EXERCISE PROMPT:
Reproduce each record exactly.

DATA UNDER STUDY:
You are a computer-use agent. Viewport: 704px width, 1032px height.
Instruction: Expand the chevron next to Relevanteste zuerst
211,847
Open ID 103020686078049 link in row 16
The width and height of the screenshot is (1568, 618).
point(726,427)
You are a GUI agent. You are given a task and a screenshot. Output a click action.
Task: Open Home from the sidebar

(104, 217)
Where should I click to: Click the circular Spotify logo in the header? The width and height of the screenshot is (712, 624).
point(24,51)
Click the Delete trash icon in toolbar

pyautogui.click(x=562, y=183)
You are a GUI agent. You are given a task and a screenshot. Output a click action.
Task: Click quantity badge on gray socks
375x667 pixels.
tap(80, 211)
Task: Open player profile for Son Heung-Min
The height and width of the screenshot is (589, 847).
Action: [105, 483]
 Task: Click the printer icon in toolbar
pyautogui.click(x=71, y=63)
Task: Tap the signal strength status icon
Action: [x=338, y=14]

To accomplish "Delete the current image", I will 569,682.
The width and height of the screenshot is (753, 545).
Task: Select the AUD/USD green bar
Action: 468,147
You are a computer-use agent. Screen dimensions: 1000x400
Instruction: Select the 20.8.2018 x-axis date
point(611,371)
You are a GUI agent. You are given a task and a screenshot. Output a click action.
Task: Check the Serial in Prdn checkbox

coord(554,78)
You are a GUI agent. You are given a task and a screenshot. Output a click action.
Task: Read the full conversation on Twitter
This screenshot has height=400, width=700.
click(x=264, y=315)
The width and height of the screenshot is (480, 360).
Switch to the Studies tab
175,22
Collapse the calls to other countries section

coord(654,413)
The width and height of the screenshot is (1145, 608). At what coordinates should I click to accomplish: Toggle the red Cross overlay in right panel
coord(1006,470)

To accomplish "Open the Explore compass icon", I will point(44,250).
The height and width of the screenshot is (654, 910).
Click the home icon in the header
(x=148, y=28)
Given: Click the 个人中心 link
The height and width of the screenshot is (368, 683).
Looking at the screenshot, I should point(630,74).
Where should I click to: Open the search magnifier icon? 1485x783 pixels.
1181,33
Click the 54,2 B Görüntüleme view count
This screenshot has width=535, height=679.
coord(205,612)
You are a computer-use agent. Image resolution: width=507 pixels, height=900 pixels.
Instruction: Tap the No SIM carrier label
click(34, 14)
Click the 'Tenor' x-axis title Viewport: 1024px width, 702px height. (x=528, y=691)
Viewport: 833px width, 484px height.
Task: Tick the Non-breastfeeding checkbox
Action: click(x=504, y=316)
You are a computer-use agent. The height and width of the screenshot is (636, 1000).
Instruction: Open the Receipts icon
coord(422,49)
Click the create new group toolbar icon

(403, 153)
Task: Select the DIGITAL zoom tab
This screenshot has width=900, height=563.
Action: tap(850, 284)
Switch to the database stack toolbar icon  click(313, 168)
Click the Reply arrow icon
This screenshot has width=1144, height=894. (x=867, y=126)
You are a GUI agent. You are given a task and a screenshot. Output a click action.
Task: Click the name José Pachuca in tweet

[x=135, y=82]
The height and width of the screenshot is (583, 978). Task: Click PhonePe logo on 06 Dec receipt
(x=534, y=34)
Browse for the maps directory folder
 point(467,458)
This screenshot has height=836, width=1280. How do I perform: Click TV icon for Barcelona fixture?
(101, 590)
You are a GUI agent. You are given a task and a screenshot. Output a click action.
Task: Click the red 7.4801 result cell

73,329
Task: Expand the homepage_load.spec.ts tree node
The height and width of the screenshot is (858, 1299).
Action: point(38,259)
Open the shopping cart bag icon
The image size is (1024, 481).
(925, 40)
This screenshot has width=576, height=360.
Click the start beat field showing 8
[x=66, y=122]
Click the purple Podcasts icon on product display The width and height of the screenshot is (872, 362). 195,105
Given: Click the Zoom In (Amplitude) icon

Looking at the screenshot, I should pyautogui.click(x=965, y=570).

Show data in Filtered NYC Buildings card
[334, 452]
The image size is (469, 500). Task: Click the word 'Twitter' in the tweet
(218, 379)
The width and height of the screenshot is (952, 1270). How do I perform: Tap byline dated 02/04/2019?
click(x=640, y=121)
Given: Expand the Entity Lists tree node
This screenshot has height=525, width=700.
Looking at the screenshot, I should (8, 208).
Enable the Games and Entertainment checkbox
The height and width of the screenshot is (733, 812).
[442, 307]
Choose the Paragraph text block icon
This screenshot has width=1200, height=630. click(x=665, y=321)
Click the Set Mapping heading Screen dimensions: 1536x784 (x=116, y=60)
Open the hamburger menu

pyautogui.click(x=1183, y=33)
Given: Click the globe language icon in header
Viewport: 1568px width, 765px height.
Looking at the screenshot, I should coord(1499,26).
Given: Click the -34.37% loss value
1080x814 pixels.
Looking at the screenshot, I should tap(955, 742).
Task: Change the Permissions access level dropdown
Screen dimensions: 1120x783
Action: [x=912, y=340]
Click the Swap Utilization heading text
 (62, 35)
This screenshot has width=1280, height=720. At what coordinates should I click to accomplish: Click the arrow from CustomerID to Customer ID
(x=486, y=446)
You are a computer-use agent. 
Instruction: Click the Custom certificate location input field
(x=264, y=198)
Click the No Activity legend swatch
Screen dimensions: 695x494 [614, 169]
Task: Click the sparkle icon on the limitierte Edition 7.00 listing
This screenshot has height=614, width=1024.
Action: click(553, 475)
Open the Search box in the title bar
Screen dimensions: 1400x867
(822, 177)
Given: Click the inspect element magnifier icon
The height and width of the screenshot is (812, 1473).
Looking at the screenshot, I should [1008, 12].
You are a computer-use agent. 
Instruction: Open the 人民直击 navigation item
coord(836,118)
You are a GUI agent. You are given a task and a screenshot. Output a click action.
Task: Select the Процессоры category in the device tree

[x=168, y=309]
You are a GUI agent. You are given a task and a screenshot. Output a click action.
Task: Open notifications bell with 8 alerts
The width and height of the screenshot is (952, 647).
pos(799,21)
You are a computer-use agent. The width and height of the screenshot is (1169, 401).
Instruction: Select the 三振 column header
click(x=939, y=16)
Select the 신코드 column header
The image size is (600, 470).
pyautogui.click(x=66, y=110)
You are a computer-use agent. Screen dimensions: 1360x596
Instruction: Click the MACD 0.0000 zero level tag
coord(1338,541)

RESPONSE TO THE EXERCISE:
You are a computer-use agent. Viewport: 704px width, 1032px height.
Instruction: Expand the chevron next to Relevanteste zuerst
211,847
Open ID 103020686078049 link in row 16
The width and height of the screenshot is (1568, 618).
point(726,427)
You are a GUI agent. You are given a task and a screenshot. Output a click action.
Task: Open Home from the sidebar

(104, 217)
Where should I click to: Click the circular Spotify logo in the header? The width and height of the screenshot is (712, 624).
point(24,51)
Click the Delete trash icon in toolbar

pyautogui.click(x=562, y=183)
You are a GUI agent. You are given a task and a screenshot. Output a click action.
Task: Click quantity badge on gray socks
375x667 pixels.
tap(80, 211)
Task: Open player profile for Son Heung-Min
The height and width of the screenshot is (589, 847).
Action: [105, 483]
 Task: Click the printer icon in toolbar
pyautogui.click(x=71, y=63)
Task: Tap the signal strength status icon
Action: [x=338, y=14]

To accomplish "Delete the current image", I will 569,682.
The width and height of the screenshot is (753, 545).
Task: Select the AUD/USD green bar
Action: 468,147
You are a computer-use agent. Screen dimensions: 1000x400
Instruction: Select the 20.8.2018 x-axis date
point(611,371)
You are a GUI agent. You are given a task and a screenshot. Output a click action.
Task: Check the Serial in Prdn checkbox

coord(554,78)
You are a GUI agent. You are given a task and a screenshot. Output a click action.
Task: Read the full conversation on Twitter
This screenshot has height=400, width=700.
click(x=264, y=315)
The width and height of the screenshot is (480, 360).
Switch to the Studies tab
175,22
Collapse the calls to other countries section

coord(654,413)
The width and height of the screenshot is (1145, 608). At what coordinates should I click to accomplish: Toggle the red Cross overlay in right panel
coord(1006,470)

To accomplish "Open the Explore compass icon", I will point(44,250).
The height and width of the screenshot is (654, 910).
Click the home icon in the header
(x=148, y=28)
Given: Click the 个人中心 link
The height and width of the screenshot is (368, 683).
Looking at the screenshot, I should point(630,74).
Where should I click to: Open the search magnifier icon? 1485x783 pixels.
1181,33
Click the 54,2 B Görüntüleme view count
This screenshot has width=535, height=679.
coord(205,612)
You are a computer-use agent. Image resolution: width=507 pixels, height=900 pixels.
Instruction: Tap the No SIM carrier label
click(34, 14)
Click the 'Tenor' x-axis title Viewport: 1024px width, 702px height. (x=528, y=691)
Viewport: 833px width, 484px height.
Task: Tick the Non-breastfeeding checkbox
Action: click(x=504, y=316)
You are a computer-use agent. The height and width of the screenshot is (636, 1000).
Instruction: Open the Receipts icon
coord(422,49)
Click the create new group toolbar icon

(403, 153)
Task: Select the DIGITAL zoom tab
This screenshot has width=900, height=563.
Action: tap(850, 284)
Switch to the database stack toolbar icon  click(313, 168)
Click the Reply arrow icon
This screenshot has width=1144, height=894. (x=867, y=126)
You are a GUI agent. You are given a task and a screenshot. Output a click action.
Task: Click the name José Pachuca in tweet

[x=135, y=82]
The height and width of the screenshot is (583, 978). Task: Click PhonePe logo on 06 Dec receipt
(x=534, y=34)
Browse for the maps directory folder
 point(467,458)
This screenshot has height=836, width=1280. How do I perform: Click TV icon for Barcelona fixture?
(101, 590)
You are a GUI agent. You are given a task and a screenshot. Output a click action.
Task: Click the red 7.4801 result cell

73,329
Task: Expand the homepage_load.spec.ts tree node
The height and width of the screenshot is (858, 1299).
Action: point(38,259)
Open the shopping cart bag icon
The image size is (1024, 481).
(925, 40)
This screenshot has width=576, height=360.
Click the start beat field showing 8
[x=66, y=122]
Click the purple Podcasts icon on product display The width and height of the screenshot is (872, 362). 195,105
Given: Click the Zoom In (Amplitude) icon

Looking at the screenshot, I should pyautogui.click(x=965, y=570).

Show data in Filtered NYC Buildings card
[334, 452]
The image size is (469, 500). Task: Click the word 'Twitter' in the tweet
(218, 379)
The width and height of the screenshot is (952, 1270). How do I perform: Tap byline dated 02/04/2019?
click(x=640, y=121)
Given: Expand the Entity Lists tree node
This screenshot has height=525, width=700.
Looking at the screenshot, I should (8, 208).
Enable the Games and Entertainment checkbox
The height and width of the screenshot is (733, 812).
[442, 307]
Choose the Paragraph text block icon
This screenshot has width=1200, height=630. click(x=665, y=321)
Click the Set Mapping heading Screen dimensions: 1536x784 (x=116, y=60)
Open the hamburger menu

pyautogui.click(x=1183, y=33)
Given: Click the globe language icon in header
Viewport: 1568px width, 765px height.
Looking at the screenshot, I should coord(1499,26).
Given: Click the -34.37% loss value
1080x814 pixels.
Looking at the screenshot, I should tap(955, 742).
Task: Change the Permissions access level dropdown
Screen dimensions: 1120x783
Action: [x=912, y=340]
Click the Swap Utilization heading text
 (62, 35)
This screenshot has width=1280, height=720. At what coordinates should I click to accomplish: Click the arrow from CustomerID to Customer ID
(x=486, y=446)
You are a computer-use agent. 
Instruction: Click the Custom certificate location input field
(x=264, y=198)
Click the No Activity legend swatch
Screen dimensions: 695x494 [614, 169]
Task: Click the sparkle icon on the limitierte Edition 7.00 listing
This screenshot has height=614, width=1024.
Action: click(553, 475)
Open the Search box in the title bar
Screen dimensions: 1400x867
(822, 177)
Given: Click the inspect element magnifier icon
The height and width of the screenshot is (812, 1473).
Looking at the screenshot, I should [1008, 12].
You are a computer-use agent. 
Instruction: Open the 人民直击 navigation item
coord(836,118)
You are a GUI agent. You are given a task and a screenshot. Output a click action.
Task: Select the Процессоры category in the device tree

[x=168, y=309]
You are a GUI agent. You are given a task and a screenshot. Output a click action.
Task: Open notifications bell with 8 alerts
The width and height of the screenshot is (952, 647).
pos(799,21)
You are a computer-use agent. The width and height of the screenshot is (1169, 401).
Instruction: Select the 三振 column header
click(x=939, y=16)
Select the 신코드 column header
The image size is (600, 470).
pyautogui.click(x=66, y=110)
You are a computer-use agent. Screen dimensions: 1360x596
Instruction: Click the MACD 0.0000 zero level tag
coord(1338,541)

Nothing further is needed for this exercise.